Cet homme s’appelle Charles de Gaulle, président de la République française. Il dirige la France depuis près de neuf ans et n’a jamais caché son goût pour les gestes spectaculaires capables de bousculer l’ordre établi des relations internationales. Ce qu’il s’apprête à dire ne relève d’aucune improvisation véritable, mais d’un projet mûri depuis des années dans le plus grand secret. Pour comprendre ce qui s’est réellement joué ce soir-là, il faut remonter à une amitié nouée vingt-sept ans plus tôt dans le Londres du Blitz.

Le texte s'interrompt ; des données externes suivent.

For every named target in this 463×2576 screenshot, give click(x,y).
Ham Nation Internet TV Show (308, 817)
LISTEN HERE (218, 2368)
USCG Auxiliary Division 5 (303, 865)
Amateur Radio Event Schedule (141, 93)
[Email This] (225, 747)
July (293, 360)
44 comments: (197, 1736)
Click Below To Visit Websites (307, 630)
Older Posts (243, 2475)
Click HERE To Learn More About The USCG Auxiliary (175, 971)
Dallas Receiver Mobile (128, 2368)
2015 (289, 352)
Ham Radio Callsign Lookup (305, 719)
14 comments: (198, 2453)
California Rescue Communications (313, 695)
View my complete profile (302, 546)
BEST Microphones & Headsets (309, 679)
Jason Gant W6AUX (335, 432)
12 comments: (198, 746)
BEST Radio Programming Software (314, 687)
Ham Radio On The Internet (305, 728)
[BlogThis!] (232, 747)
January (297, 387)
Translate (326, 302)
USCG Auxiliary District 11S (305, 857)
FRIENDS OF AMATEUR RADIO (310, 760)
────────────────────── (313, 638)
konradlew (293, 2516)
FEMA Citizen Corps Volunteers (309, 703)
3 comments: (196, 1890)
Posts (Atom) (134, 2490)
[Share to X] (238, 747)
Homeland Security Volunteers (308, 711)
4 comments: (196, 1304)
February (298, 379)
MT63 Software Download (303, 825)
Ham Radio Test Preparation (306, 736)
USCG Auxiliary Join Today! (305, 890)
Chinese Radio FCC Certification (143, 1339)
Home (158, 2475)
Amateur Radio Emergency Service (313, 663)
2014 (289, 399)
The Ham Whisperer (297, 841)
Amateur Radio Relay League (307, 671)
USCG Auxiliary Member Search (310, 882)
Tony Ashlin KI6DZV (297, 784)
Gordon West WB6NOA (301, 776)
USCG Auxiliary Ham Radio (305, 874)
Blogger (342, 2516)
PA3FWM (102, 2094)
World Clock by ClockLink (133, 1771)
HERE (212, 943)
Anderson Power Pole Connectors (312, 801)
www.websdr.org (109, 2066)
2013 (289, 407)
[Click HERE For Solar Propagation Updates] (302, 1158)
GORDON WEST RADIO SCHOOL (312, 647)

En juin 1940, tout juste arrivé en Angleterre après l’effondrement de la France, de Gaulle rencontre un jeune diplomate canadien du nom de George Vanier, accompagné de son épouse Pauline. Ce couple devient, dans les mois qui suivent, parmi les tout premiers soutiens que de Gaulle trouve à l’étranger, à une époque où presque personne ne prend au sérieux ce général inconnu réfugié à Londres, sans troupe ni territoire. Dans ce Londres bombardé nuit après nuit, où la plupart des gouvernements en exil se tiennent à distance prudente de ce général français encore largement inconnu, Vanier prend le risque politique, bien réel pour un diplomate de carrière, de miser publiquement sur cet homme. Nommé représentant officiel du Canada auprès du Comité national français, il tisse avec de Gaulle un lien de confiance et d’estime réciproque qui traverse toute la guerre puis l’après-guerre.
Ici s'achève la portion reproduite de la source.